In the past, Harmer has told The Post & Email that he suffers from pernicious anemia and has undergone a hip replacement. In his most recent letter, he said he believes he is in need of a second hip replacement, that he is experiencing symptoms from his already-diagnosed degenerative joint disease (DJD) for which he takes medication, and that the anemia persists despite laboratory tests and a number of medical appointments over the summer.
As a result, Harmer said, he has the option to remain in TDOC custody in a medical treatment program past his release date, which is scheduled for five days after his 67th birthday.
During a medical appointment on June 18, Harmer said, the doctor asked him if we “would be willing to go to Special Needs,” meaning the Lois M. DeBerry Special Needs Facility in Nashville, for additional testing. “I said I’d go to Special Needs for an EKG because I want to get well,” Harmer wrote.
In a letter to Mock dated June 11, 2019 following a May 21 appointment, Harmer restated his medical challenges and requested a response, then closed with, “What I find odd is that you asked me a question that raises a red flag . You asked me, after examining me, when will I be getting out and I said that I was being released on February 26, 2020. There is no medical reason why you would want to know when my release date was. So why did you ask me that question? Are you going to deal with the three medical issues above?…”
At the top of page 2, Harmer told Lee, “When my release date of February 26, 2020 comes around and my health issues have not been taken care of, understand this: I WILL NOT ALLOW THE TDOC TO RELEASE ME.”
As justification for his position, Harmer correctly quoted TCA 41-21-204(e), which states, “Any inmate who is sick at the expiration of the term of imprisonment shall not be discharged until the inmate’s health is restored, except at the inmate’s request.”
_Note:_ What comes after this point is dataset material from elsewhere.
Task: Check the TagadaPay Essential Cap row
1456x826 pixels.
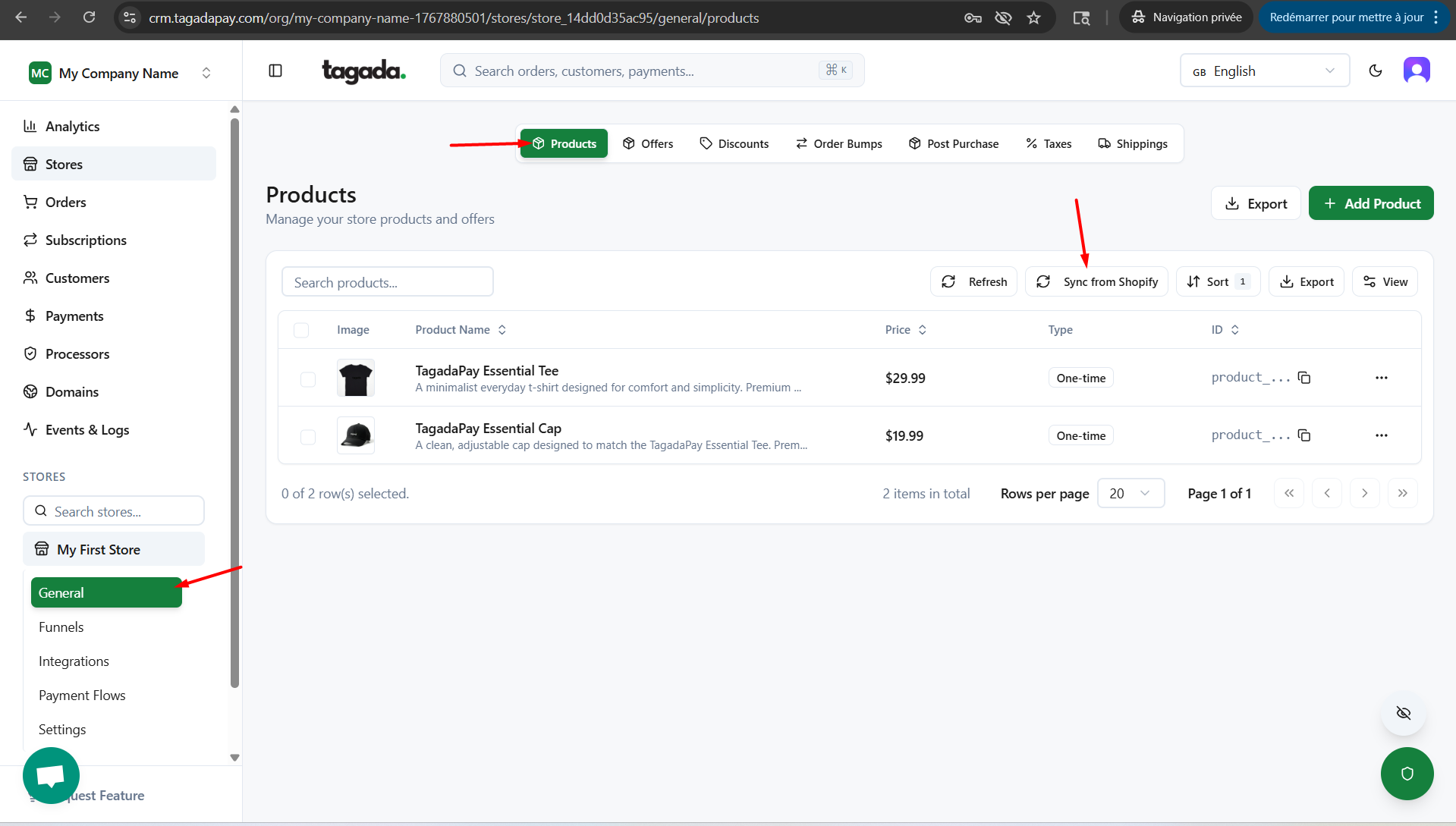Action: (x=308, y=436)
Resulting from his decision, Harmer said, would be the TDOC’s obligation to “feed me, clothe me, and maintain me until the TDOC decides to take care of my medical problems. And that will costs the taxpayers thousands of dollars, unnecessarily.” [sic]
In closing his letter, Harmer wrote, “Save the taxpayers money and order Commissioner Tony Parker to have me permanently transferred to Special Needs and have all my medical issues solved. It’d be less costly.”